Conheci a obra de Coetzee por acaso. Certa vez no supermercado avistei um título seu, Juventude, por 10 reais e decidi me arriscar. Já ouvira seu nome e sabia de seu Nobel de Literatura. Só depois descobriria que o volume na verdade integrava uma espécie de trilogia em que o autor abordava diversos períodos de sua vida (os outros volumes são Infância e Verão), em que de maneira econômica relata lembranças que se sucedem, numa narrativa sem grandes arroubos em que o reconhecimento indiferente ou frio dos eventos me remeteu à perplexidade que o Estrangeiro de Camus instiga.

Esse primeiro contato com o autor e seu estilo me levaram a procurar os demais livros de cunho autobiográfico já citados antes de me aventurar pela sua obra em ficção propriamente. O primeiro que li, À Espera dos Bárbaros, é um conto aterrorizante de cunho político construído num cenário da alegoria de todos os limites do indivíduo. Outro que encarei tem como título Foe, no qual o autor recria a história de Robinson Crusoé por meio de uma mulher que supostamente teria dividido com ele seu tempo na ilha e procura registrar sua experiência procurando o autor do livro “real”, Daniel Foe, num jogo de espelhos que recorre à metalinguagem de maneira sensacional.
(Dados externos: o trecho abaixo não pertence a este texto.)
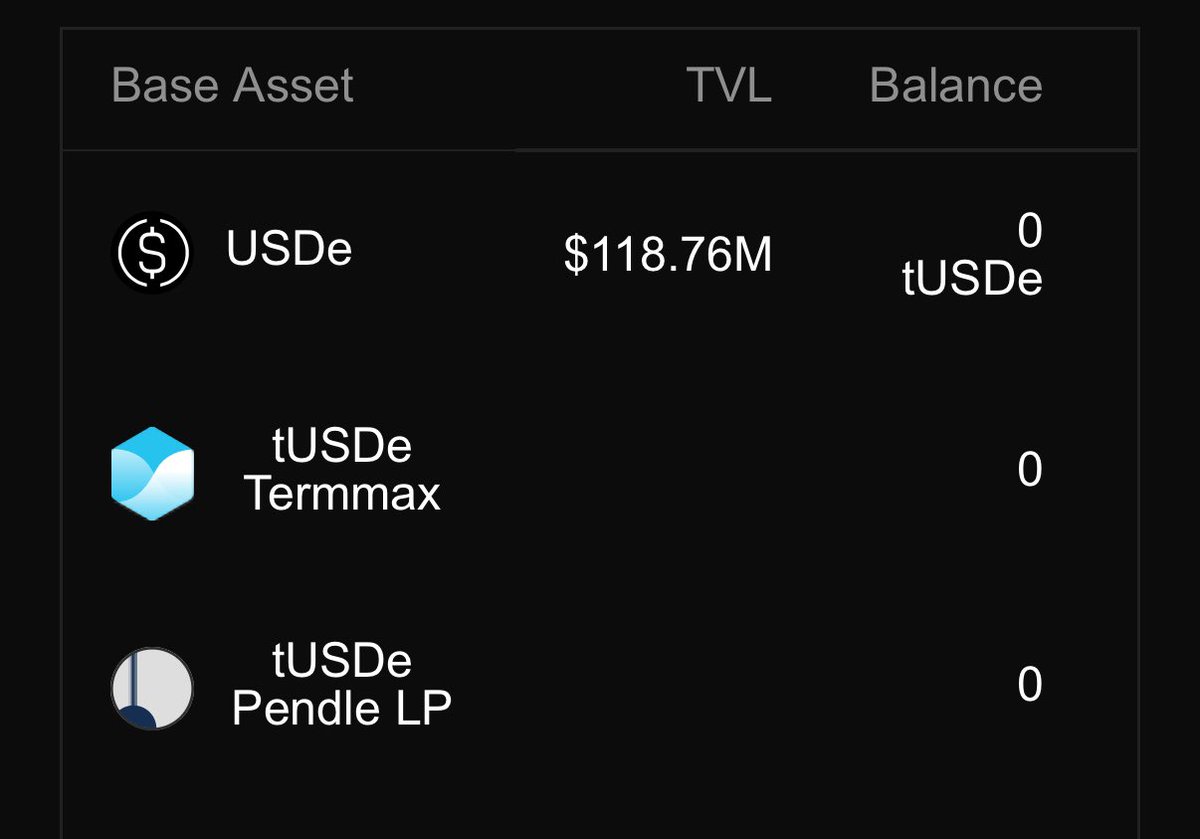
Task: Click empty header space between Base Asset and TVL
Action: click(x=520, y=86)
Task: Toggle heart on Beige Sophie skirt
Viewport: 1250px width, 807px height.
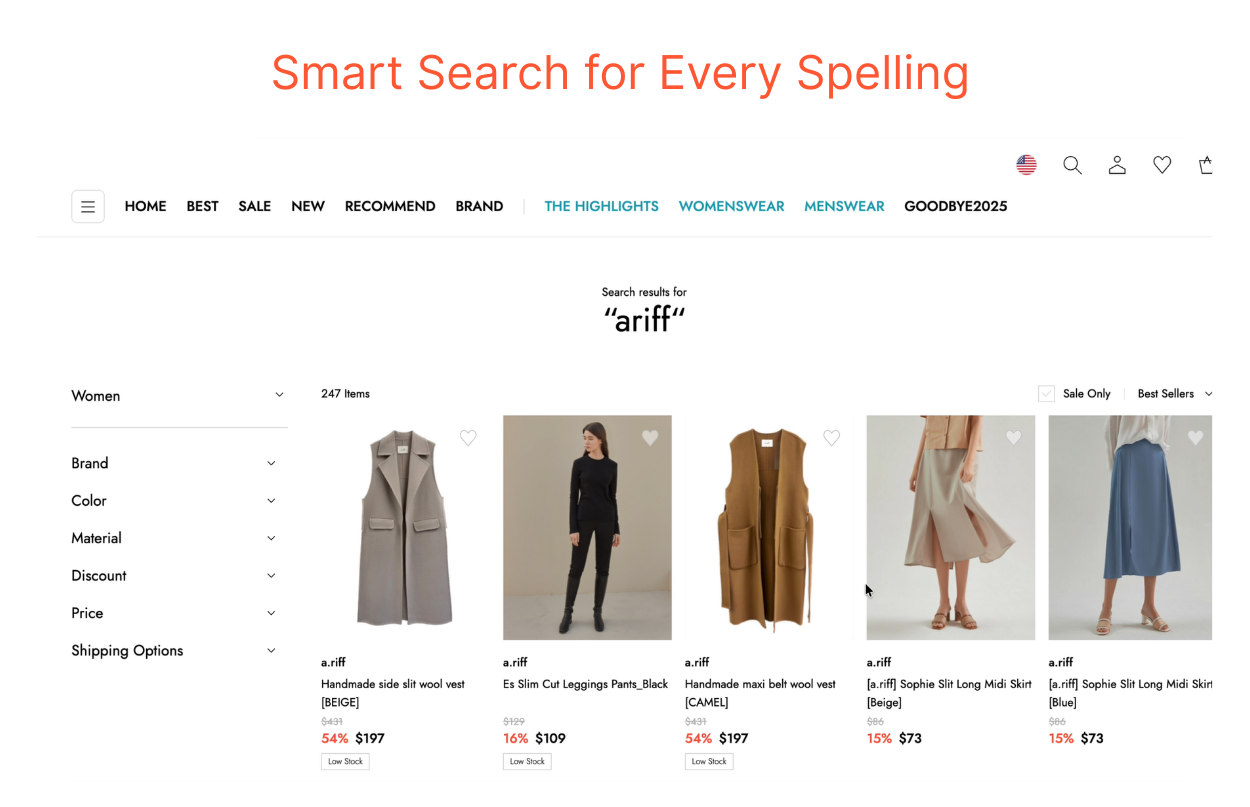Action: click(x=1014, y=438)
J. M. Coetzee, escritor nascido na África do Sul e que atualmente mora na Austrália. Ganhou o prêmio Nobel de Literatura em 2003.

Após estas e outras leituras, parti para Elizabeth Costello (Companhia das Letras, 256 páginas, preço sugerido de R$ 49,90), o livro que apresentarei agora. De antemão, registro que não o considero a melhor porta de entrada ideal para a obra do autor. Costello, personagem que costuma ser apontada como alter-ego do autor e portadora de muitos posicionamentos seus já havia aparecido no livro A Vida dos Animais. E aqui retorna, na primeira obra publicada por Coetzee após ter ganho o Nobel, num livro que se estrutura como uma sucessão de palestras proferidas pela personagem em diversos contextos e momentos de sua vida. A apresentação, defesa ou discussão das ideias é o ponto central aqui; os elementos pessoais que integram o fundo de cena correm ao largo, sendo explorados em maior ou menor intensidade de acordo com o capítulo.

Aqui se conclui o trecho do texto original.